We have the right tool for that, the DAML smart contract platform, which we used for our hackathon prototype. (I don’t go into the details of why DAML is capable of that, I wrote about this extensively in my DAML Masterclass series, and it has been elaborated on in many blog posts written by the DAML people themselves, eg. The integral role of contract language in DLT interoperability.)

So during the jury round we wanted to convey the following message: if there is a technical solution to the problem of the gap between science and policy — and this is a big if — , we can deliver it.

This challenge — and opportunity — is much larger than Sargasso Sea: if we can bridge the gap between science and policy once, we can apply the solution to other, similarly big issues (of which I refuse to write a list, because it could seem insane to claim they are tractable).

If there is a technical solution to the problem of the gap between science and policy, we can deliver it.

In order to showcase our ability to prototype and implement any sensible policy candidate, we chose one, for which we had some data, put together a DAML contract flow and a React UI based on the DAML front end template, and presented it to the jury.

Our example application implemented a workflow to issue fishing quotas tied to honest catch reporting, and tracking those quotas.

I wouldn’t say that the jury was impressed by the specific use case. David Freestone, executive secretary of the challenge owner Sargasso Sea Commission commented: “That’s very ingenious, but you are not allowed to do that. Fishing quota issuing mechanisms are already in place.”

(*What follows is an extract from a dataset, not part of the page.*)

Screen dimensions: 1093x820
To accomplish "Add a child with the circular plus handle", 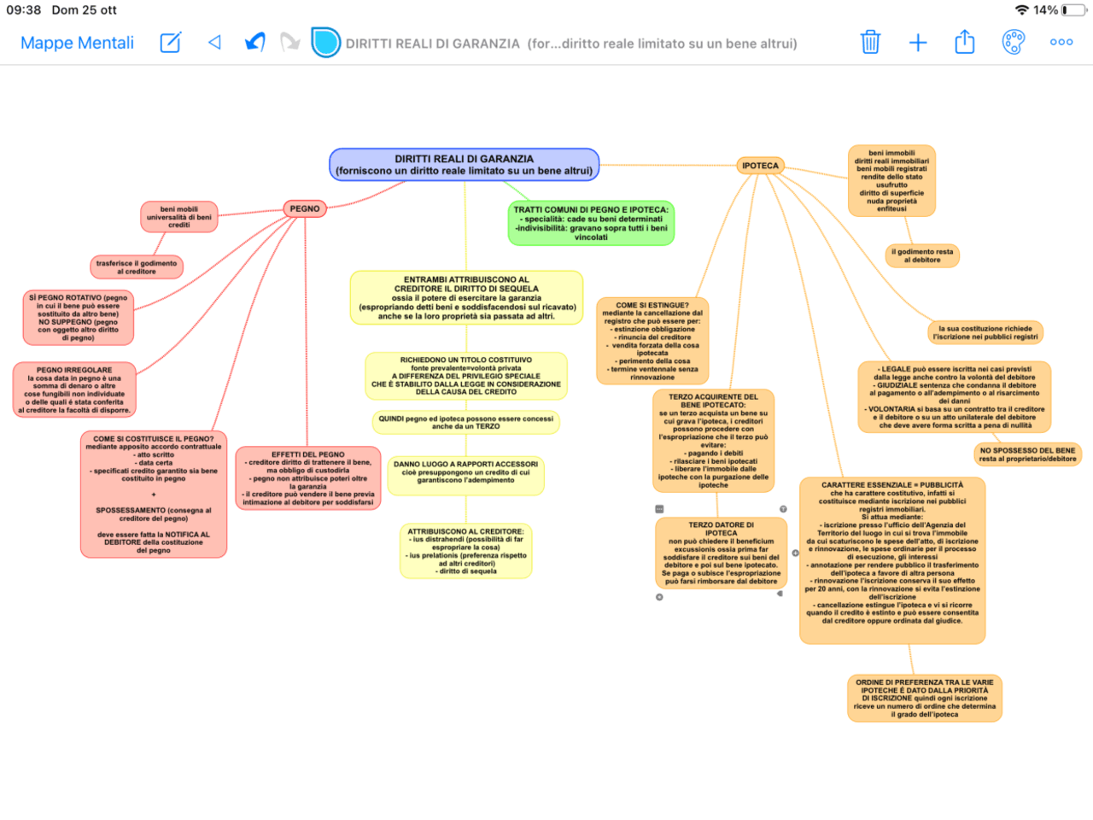I will [796, 554].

In order to convey a sense of the variety of policy approaches, I put here a list of the ideas which circulated during our discussions with the stakeholders:

  • Incentivising catch reporting, which was actually demonstrated by the winnig team, CEVEN.project.
  • Tracking fish movement with remote sensing technology.
  • “From sea to table” traceability.
  • Vessel movement restrictions.
  • I have brought up during the discussions the topic of trading unused fishing quota by countries, which was evaluated by one of our stakeholders as “not a bad idea”, by another stakeholder “pure politics”.

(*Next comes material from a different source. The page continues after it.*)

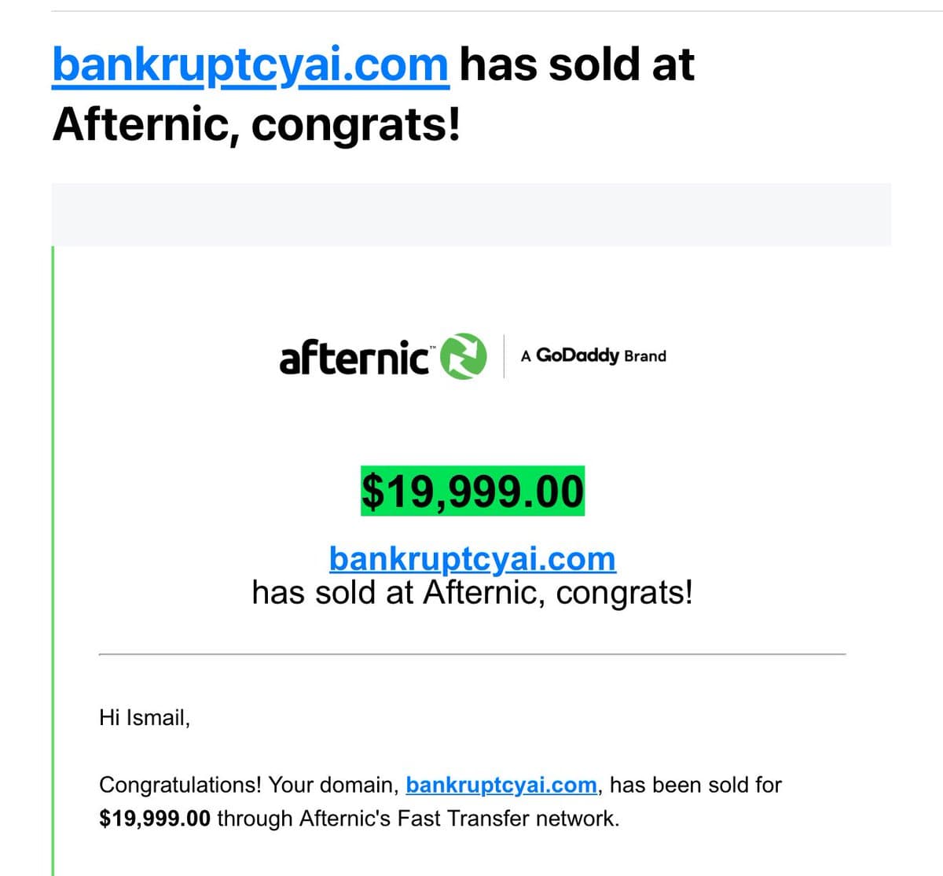
Task: Click the "Hi Ismail," greeting line
Action: pos(145,717)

Our pitch slide deck reflects our message best:

What’s next

A few days before Odyssey, I came to the idea, that policies can also be soft, meaning you don’t go to jail if you don’t obey, but policymakers try to influence you in a way which is called “choice architecture”. (The book Nudge: Improving Decisions about Health, Wealth, and Happiness elaborates on this idea, calling this approach “paternalistic libertarianism”. Some critics were not impressed by the arguments, the basic idea of choice architecture though seems plausible.)

And DAML’s rapid prototyping capabilities can help in exactly that aspect of policymaking which is most controversial: prototype testing of the efficiency of policies, be it “hard” or soft.

My vision of the future is that in a relatively short time frame this will be the norm: just like A/B testing of website design, policymakers will test policies in smaller scales before introducing them generally.

Just like A/B testing of website design, policymakers will test policies in smaller scales before introducing them generally.

As a first step towards this vision, I will propose to the Sargasso Sea stakeholders to continue working together, to do the aforementioned design sprints, choose the most promising policy candidates, and test them with DAML applications in short cycles.